Looked at this a few minutes today. There are a few more sketchy things about 
this class:
- the comparators for PQ entries reach into Table classes and get mutable 
fields like access count, which means that the PriorityQueue's heap invariant 
might be transiently broken. For example, while inserting table A, it will get 
compared against some existing heap entry B. Entry B might be concurrently 
mutated, and not yet updated in the heap, which means that it could be 
misplaced in the priority queue. Depending on the implementation of the PQ, 
breaking the invariant could cause either wrong results or an exception to be 
thrown.
- the "alwaysEvict" policy doesn't make much sense -- the original review says 
"I just wanted a cheap way to make sure that frequently accessed tables from 
the past didn't prevent newly accessed tables from ever being inserted in the 
cache.

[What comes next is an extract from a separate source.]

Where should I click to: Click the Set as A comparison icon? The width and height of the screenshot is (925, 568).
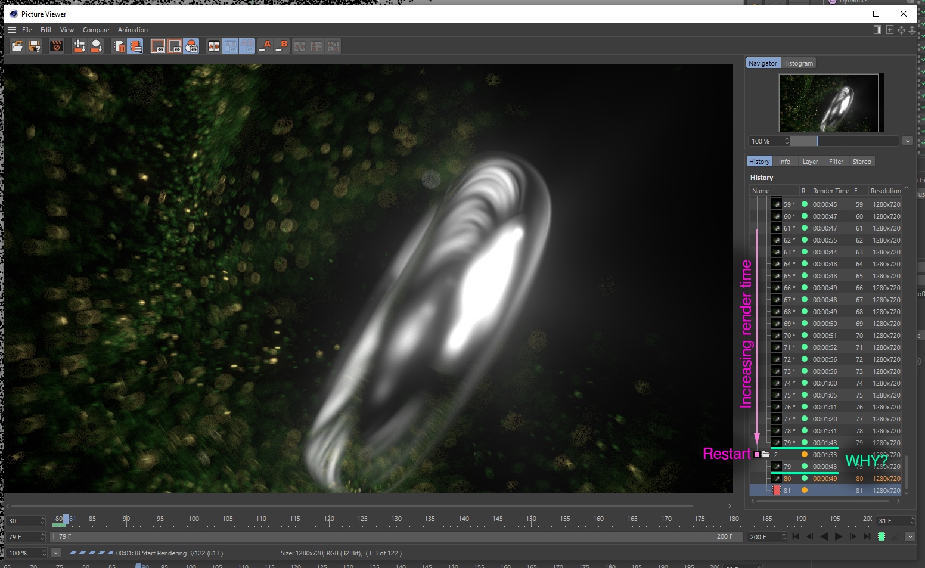click(265, 46)
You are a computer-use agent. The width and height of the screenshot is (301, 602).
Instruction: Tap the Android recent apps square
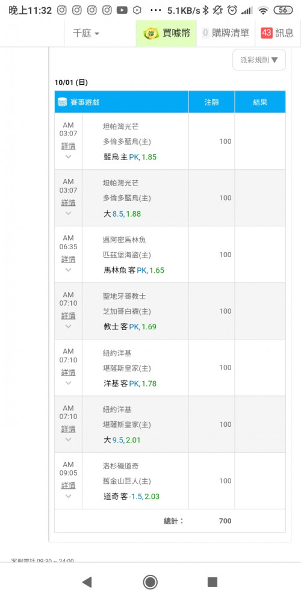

A more elaborate schemes could be time-based rank reduction or something 
like that." However, what it really accomplishes is that you get 24 MFU tables 
plus one MRU table tacked onto the end. ie it doesn't allow multiple 
recently-accessed tables to get into the cache, it just gets _one_ tacked onto 
the end.

> Entries in CatalogUsageMonitor are not cleared after invalidation
> -----------------------------------------------------------------
>
>                 Key: IMPALA-6876
>                 URL: https://issues.apache.org/jira/browse/IMPALA-6876
>             Project: IMPALA
>          Issue Type: Bug
>          Components: Catalog
>    Affects Versions: Impala 3.0, Impala 2.12.0
>            Reporter: Dimitris Tsirogiannis
>            Priority: Major
>              Labels: memory-leak, ramp-up
>
> The CatalogUsageMonitor in the catalog maintains a small cache of references 
> to tables that: a) are accessed frequently in the catalog and b) have the 
> highest memory requirements. These entries are not cleared upon server or 
> table invalidation, thus preventing the GC from collecting the memory of 
> these tables. We should make sure that the CatalogUsageMonitor does not 
> maintain entries of tables that have been invalidated or deleted.